Os números da própria secretaria, no entanto, contradizem a afirmação.
O merchandising foi usado pelo governo Jair Bolsonaro na campanha da reforma da Previdência, feita em fases. Na primeira, veiculada entre fevereiro e abril do ano passado, o investimento nesse formato de publicidade correspondeu a 5% do total destinado às emissoras.
Na segunda, aprovada pela equipe de Wajngarten e que foi ao ar entre abril e julho, o percentual foi de 25%. Os dados constam dos planos de mídia da campanha, obtidos pelo jornal Folha de S.Paulo.
Os números mostram que, mesmo quando se desconsidera o valor pago em merchandising, canais de menor audiência ficaram com mais dinheiro do que a emissora da família Marinho.
Como mostrou série de reportagens da Folha de S.Paulo, na gestão de Wajngarten a secretaria tem privilegiado TVs alinhadas com o governo Jair Bolsonaro na distribuição de verbas.
Record e Band, duas das mais beneficiadas com o rateio, são contratantes da FW Comunicação, empresa privada que o secretário mantém em paralelo à atividade pública. Já o SBT foi cliente da empresa até o primeiro semestre do ano passado.
O merchandising foi direcionado a apresentadores que têm a simpatia de Bolsonaro e frequentemente são escolhidos por ele para dar entrevistas e divulgar dados positivos de sua gestão. É o caso de Ratinho (SBT) e José Luiz Datena (Band).

DADOS ARMAZENADOS →
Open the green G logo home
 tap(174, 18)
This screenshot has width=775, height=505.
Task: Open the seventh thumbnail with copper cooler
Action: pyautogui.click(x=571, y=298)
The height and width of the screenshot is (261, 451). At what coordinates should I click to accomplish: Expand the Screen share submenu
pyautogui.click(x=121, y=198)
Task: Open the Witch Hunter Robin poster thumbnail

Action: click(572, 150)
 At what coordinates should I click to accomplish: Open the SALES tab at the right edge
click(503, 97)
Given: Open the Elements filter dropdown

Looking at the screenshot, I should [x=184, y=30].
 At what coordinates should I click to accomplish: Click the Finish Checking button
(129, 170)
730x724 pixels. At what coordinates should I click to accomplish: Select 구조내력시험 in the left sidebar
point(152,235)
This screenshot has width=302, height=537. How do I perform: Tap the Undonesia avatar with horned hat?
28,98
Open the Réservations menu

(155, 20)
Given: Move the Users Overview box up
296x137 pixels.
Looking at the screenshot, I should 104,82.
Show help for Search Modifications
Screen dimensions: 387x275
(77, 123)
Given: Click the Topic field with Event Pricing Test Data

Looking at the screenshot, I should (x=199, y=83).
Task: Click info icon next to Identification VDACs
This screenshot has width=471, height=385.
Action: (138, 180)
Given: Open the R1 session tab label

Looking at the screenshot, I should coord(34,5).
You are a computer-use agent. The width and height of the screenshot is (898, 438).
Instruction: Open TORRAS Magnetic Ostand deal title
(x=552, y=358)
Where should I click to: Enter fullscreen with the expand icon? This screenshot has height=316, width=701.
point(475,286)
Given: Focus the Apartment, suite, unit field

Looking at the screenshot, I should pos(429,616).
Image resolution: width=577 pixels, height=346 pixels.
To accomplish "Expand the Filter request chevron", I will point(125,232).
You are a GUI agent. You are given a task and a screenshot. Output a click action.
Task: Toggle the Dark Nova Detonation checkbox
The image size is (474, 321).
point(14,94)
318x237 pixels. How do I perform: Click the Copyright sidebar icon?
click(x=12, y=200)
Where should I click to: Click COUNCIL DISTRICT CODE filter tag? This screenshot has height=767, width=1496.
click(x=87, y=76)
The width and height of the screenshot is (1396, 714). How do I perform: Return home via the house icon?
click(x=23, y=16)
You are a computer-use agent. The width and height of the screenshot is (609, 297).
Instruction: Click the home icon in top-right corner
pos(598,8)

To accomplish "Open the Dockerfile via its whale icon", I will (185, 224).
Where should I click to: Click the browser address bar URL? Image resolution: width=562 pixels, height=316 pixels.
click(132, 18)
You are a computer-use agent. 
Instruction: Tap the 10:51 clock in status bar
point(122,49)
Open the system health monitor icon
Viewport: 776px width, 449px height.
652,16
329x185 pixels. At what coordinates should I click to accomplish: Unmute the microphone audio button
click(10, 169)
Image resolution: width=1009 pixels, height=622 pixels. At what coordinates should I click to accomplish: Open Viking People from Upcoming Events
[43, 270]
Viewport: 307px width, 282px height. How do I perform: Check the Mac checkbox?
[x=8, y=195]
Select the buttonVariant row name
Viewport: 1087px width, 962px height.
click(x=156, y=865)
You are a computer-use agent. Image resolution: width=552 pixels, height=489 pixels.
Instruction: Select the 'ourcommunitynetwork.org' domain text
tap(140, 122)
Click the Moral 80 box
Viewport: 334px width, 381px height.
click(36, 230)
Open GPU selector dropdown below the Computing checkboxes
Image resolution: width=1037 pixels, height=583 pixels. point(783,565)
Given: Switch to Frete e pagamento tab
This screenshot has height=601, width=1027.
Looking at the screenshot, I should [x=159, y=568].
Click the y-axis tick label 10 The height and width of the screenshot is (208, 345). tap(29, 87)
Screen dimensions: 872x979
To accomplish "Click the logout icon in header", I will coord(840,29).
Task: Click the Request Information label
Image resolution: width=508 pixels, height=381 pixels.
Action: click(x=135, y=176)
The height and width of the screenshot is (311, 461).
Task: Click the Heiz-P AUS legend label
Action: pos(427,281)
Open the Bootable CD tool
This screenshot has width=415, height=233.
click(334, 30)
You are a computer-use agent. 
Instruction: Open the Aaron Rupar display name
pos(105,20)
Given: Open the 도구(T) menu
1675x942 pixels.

O QUE FAZER →
(a) No trecho sobre a publicidade oficial, qual foi o percentual destinado ao merchandising na segunda fase da campanha da reforma da Previdência?
(b) Transcreva do trecho sobre a publicidade oficial a parte que começa com as palavras "Os números mostram" e termina com "do ano passado.".
(c) Dê continuidade ao trecho sobre a publicidade oficial a partir de onde ele termina.
Os dados não têm nenhum papel aqui.

RESULTADOS POR TAREFA →
(a) 25%.

(b)
Os números mostram que, mesmo quando se desconsidera o valor pago em merchandising, canais de menor audiência ficaram com mais dinheiro do que a emissora da família Marinho.
Como mostrou série de reportagens da Folha de S.Paulo, na gestão de Wajngarten a secretaria tem privilegiado TVs alinhadas com o governo Jair Bolsonaro na distribuição de verbas.
Record e Band, duas das mais beneficiadas com o rateio, são contratantes da FW Comunicação, empresa privada que o secretário mantém em paralelo à atividade pública. Já o SBT foi cliente da empresa até o primeiro semestre do ano passado.

(c)
Questionado sobre as disparidades na distribuição de recursos, Wajngarten justificou: "Quando da reforma da Previdência, a gente utilizou um formato de publicidade que é o merchandising". "Esse fator, dentre outros fatores, foi causado porque a emissora líder não permite na sua política comercial a utilização de seus apresentadores e membros de seu cast em campanhas de utilidade pública."
A declaração foi dada em entrevista de Wajngarten ao programa Poder em Foco, do SBT.
A Globo faz o merchandising apenas para clientes privados. Na primeira fase da campanha, houve investimento de R$ 255,1 mil em merchandising. No total, as TVs receberam R$ 5 milhões.
Na segunda fase, Globo, Record, SBT, Band, Rede TV! e TV Brasil receberam R$ 16,9 milhões, dos quais R$ 4,3 milhões para testemunhos elogiosos dos apresentadores à nova Previdência.
O investimento em propaganda nos intervalos comerciais foi de R$ 12,3 milhões. A Globo recebeu R$ 2,6 milhões, menos que Record (R$ 4,7 milhões) e SBT (R$ 3,6 milhões), embora tenha mais audiência que as duas concorrentes somadas.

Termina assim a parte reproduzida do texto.